La crise sanitaire qui plane depuis quasiment quatre ans n’a fait que confirmer le manque d’effectif du personnel médical. Pour pallier cela, le gouvernement a mis fin en 2021, au numerus clausus qui pèse sur la discipline depuis 50 ans, ayant été remplacé par un numerus apertus. La première année commune des études de santé s’achevait effectivement par un numerus clausus très sélectif, puisque seuls environ 20% des étudiants étaient admis en deuxième année. Bien que sa suppression en soulage plus d’un, les déserts médicaux ne seront pas réglés avant une dizaine d’années, soit d’ici 2030, le temps de la formation des futurs médecins, dentistes, pharmaciens et sages-femmes. D’où vient ce système ayant mené à ce gouffre, aujourd’hui ?

 

Origine du numerus clausus

Le numerus clausus, du latin « nombre fermé », a été discrètement établi après mai 1968, ce qui lui apporte une envergure politique assez sensible. À ce moment-là, il devait être voté à l’Assemblée nationale un texte visant à sélectionner les étudiants à l’entrée des universités. Après les grèves et les mobilisations, l’université devient finalement libre d’accès et gratuite.
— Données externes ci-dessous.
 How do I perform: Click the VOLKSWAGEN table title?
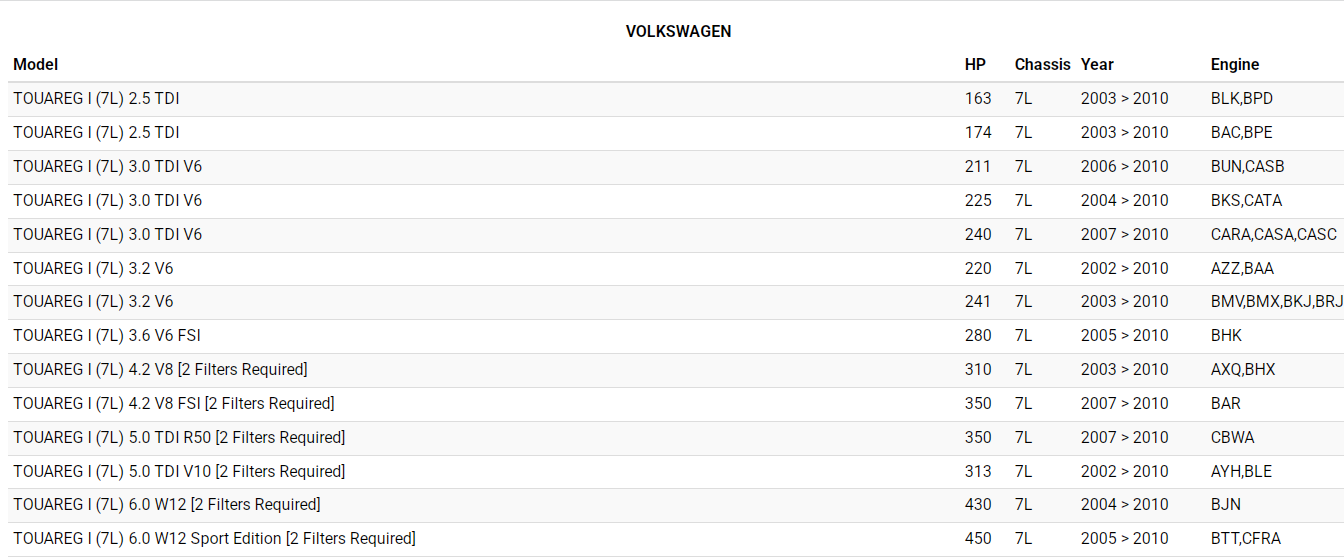[x=678, y=31]
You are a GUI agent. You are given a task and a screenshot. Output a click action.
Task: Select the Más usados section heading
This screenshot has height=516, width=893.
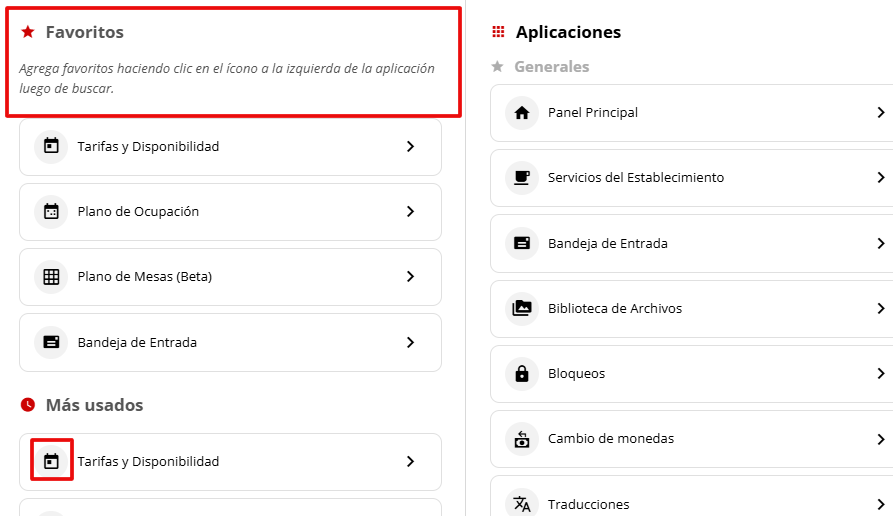point(94,405)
Pourtant, les études de médecine, de plus en plus convoitées, deviennent à l’inverse plus sélectives, notamment parce que les médecins libéraux eux-mêmes le demandent, de façon à ce que les médecins représentent un nombre précis d’élus. En effet, le nombre de médecins en exercice était perçu comme excessif, et la qualité de la formation médicale était souvent remise en question. Avec le conventionnement et le remboursement des soins, il s’agissait aussi de faire des économies, puisque former plus de médecins revient forcément à dépenser plus d’argent. 
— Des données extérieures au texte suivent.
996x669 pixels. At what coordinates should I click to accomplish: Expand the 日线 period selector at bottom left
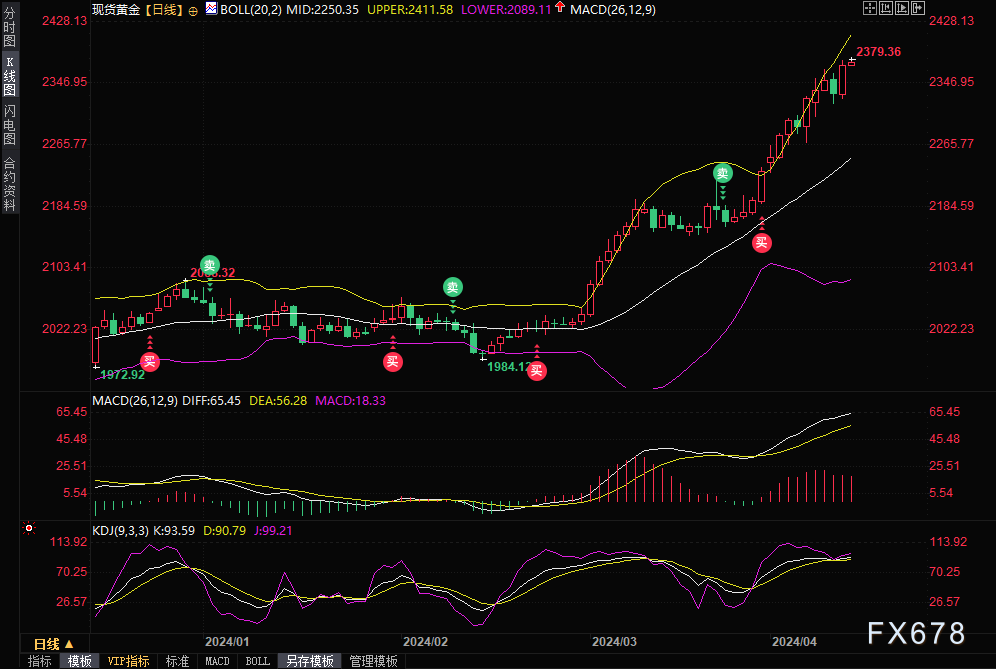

C’est à partir de 1971 que le numerus clausus est réellement institué et en 1979 qu’il est fermement appliqué. Le nombre de places en deuxième année est déterminé à l’avance en fonction des capacités formatrices dans les hôpitaux, puisque les étudiants doivent effectuer, au cours de leur formation, des stages encadrés par des professionnels. En 1972, l’effectif d’étudiants doit donc être de 8 600, mais il est en réalité de 11 000 puisque des écarts sont encore tolérés, par peur de réveiller un nouveau mouvement de mobilisation important. Avec les années, le chiffre ne fait que diminuer, et il est instauré en fonction des besoins estimés du pays. En 1981, il chute à 6 000.

 

Les effets du numerus clausus

Le numerus clausus a des effets inévitables sur la pratique médicale et sur le système de santé en général. Tout d’abord, l’effet se faisant le plus ressentir est la pénurie de médecins largement constatée, ce qui cause des problèmes d’accès aux soins pour les patients. 
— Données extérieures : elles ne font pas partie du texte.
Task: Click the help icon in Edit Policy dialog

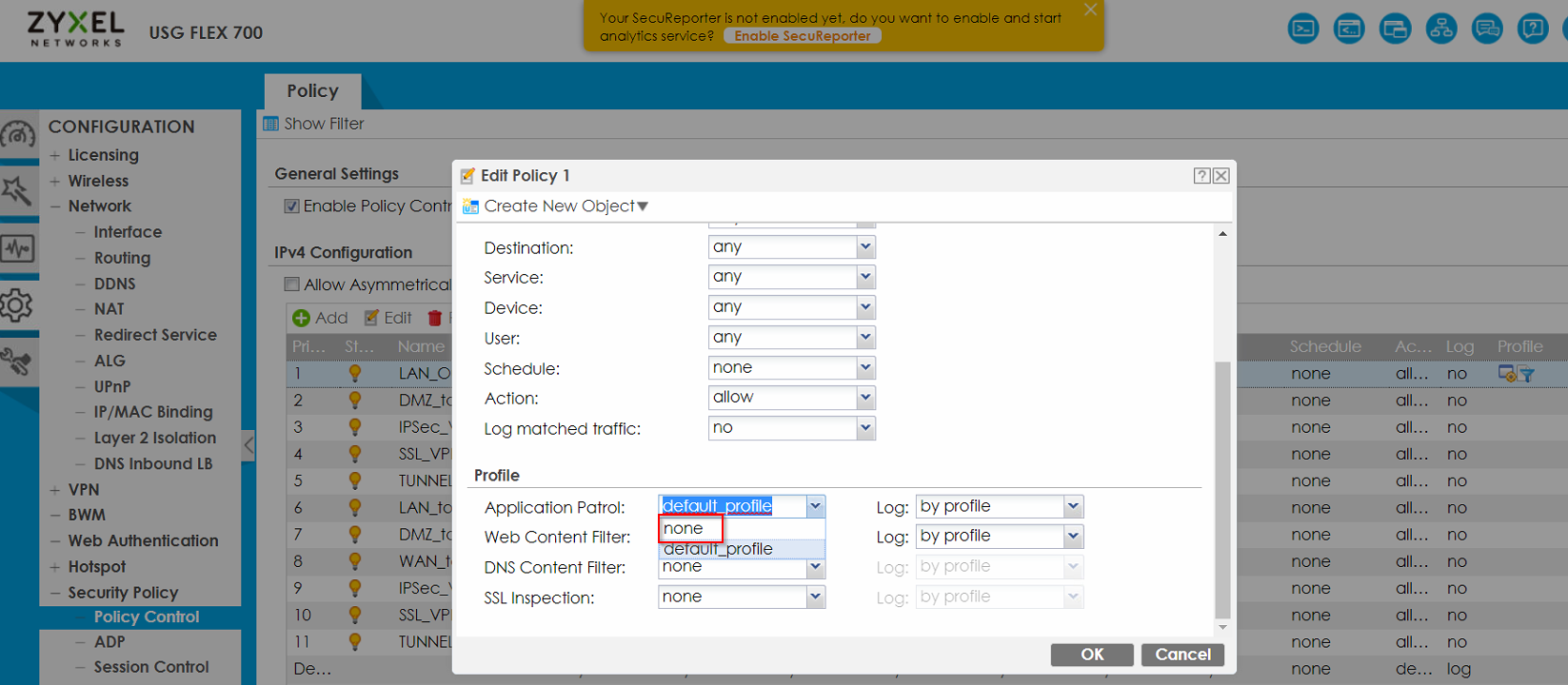Action: (x=1201, y=176)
Avec une limitation du nombre de médecins formés, ceux-ci vont avoir tendance à se concentrer dans les grandes villes, ce qui accroît le sous-effectif des zones rurales et périphériques. La charge de travail double, voire triple pour les médecins en exercice, ce qui les confronte à une qualité de vie en baisse, et affecte leur santé mentale. Ainsi, les patients ont à la fois plus de difficultés à accéder aux soins et des services de moins bonne qualité, faute de temps et de concentration de la part des équipes médicales. 

Lors des études, le numerus clausus se ressent à travers une concurrence accrue pour les places disponibles. À cause de cela, de nombreux abandons sont remarqués. 

 

Le numerus apertus : quelles différences ?

Le numerus apertus, du latin « nombre ouvert », est un système d’admission ouvert qui permet à tous les étudiants remplissant les critères d’entrée de s’inscrire dans une faculté de médecine. Il désigne un nombre minimum d’étudiants admis en seconde année, étant individuellement fixé par chaque université en fonction de ses capacités d’accueil. 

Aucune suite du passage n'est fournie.